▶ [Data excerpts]
——

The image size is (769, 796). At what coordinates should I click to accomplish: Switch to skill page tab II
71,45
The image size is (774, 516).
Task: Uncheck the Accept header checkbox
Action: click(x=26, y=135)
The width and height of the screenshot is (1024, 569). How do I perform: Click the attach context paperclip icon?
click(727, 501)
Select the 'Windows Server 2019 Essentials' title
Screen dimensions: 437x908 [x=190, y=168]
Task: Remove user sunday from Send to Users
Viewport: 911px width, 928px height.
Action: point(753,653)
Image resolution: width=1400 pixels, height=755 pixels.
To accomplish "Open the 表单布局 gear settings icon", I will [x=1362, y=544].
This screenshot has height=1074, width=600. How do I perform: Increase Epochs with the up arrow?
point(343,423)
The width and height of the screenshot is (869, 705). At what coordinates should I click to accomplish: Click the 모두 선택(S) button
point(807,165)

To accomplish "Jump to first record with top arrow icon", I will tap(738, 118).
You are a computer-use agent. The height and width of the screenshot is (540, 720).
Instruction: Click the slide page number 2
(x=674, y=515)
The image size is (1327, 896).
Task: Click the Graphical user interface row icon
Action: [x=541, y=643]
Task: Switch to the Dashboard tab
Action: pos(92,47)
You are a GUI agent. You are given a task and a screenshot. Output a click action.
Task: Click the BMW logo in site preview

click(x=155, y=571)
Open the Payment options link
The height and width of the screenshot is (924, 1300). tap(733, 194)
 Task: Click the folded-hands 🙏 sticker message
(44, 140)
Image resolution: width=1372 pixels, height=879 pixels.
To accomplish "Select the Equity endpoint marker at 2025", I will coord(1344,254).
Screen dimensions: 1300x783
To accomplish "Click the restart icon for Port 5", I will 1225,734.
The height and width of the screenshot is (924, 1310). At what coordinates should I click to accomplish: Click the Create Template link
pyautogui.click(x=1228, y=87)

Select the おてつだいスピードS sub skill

——

▶ [What you need to do]
Repeat all of the data exactly. Include every line.

▶ [Your response]
The image size is (769, 796). At what coordinates should I click to accomplish: Switch to skill page tab II
71,45
The image size is (774, 516).
Task: Uncheck the Accept header checkbox
Action: click(x=26, y=135)
The width and height of the screenshot is (1024, 569). How do I perform: Click the attach context paperclip icon?
click(727, 501)
Select the 'Windows Server 2019 Essentials' title
Screen dimensions: 437x908 [x=190, y=168]
Task: Remove user sunday from Send to Users
Viewport: 911px width, 928px height.
Action: point(753,653)
Image resolution: width=1400 pixels, height=755 pixels.
To accomplish "Open the 表单布局 gear settings icon", I will [x=1362, y=544].
This screenshot has height=1074, width=600. How do I perform: Increase Epochs with the up arrow?
point(343,423)
The width and height of the screenshot is (869, 705). At what coordinates should I click to accomplish: Click the 모두 선택(S) button
point(807,165)

To accomplish "Jump to first record with top arrow icon", I will tap(738, 118).
You are a computer-use agent. The height and width of the screenshot is (540, 720).
Instruction: Click the slide page number 2
(x=674, y=515)
The image size is (1327, 896).
Task: Click the Graphical user interface row icon
Action: [x=541, y=643]
Task: Switch to the Dashboard tab
Action: pos(92,47)
You are a GUI agent. You are given a task and a screenshot. Output a click action.
Task: Click the BMW logo in site preview

click(x=155, y=571)
Open the Payment options link
The height and width of the screenshot is (924, 1300). tap(733, 194)
 Task: Click the folded-hands 🙏 sticker message
(44, 140)
Image resolution: width=1372 pixels, height=879 pixels.
To accomplish "Select the Equity endpoint marker at 2025", I will coord(1344,254).
Screen dimensions: 1300x783
To accomplish "Click the restart icon for Port 5", I will 1225,734.
The height and width of the screenshot is (924, 1310). At what coordinates should I click to accomplish: Click the Create Template link
pyautogui.click(x=1228, y=87)

Select the おてつだいスピードS sub skill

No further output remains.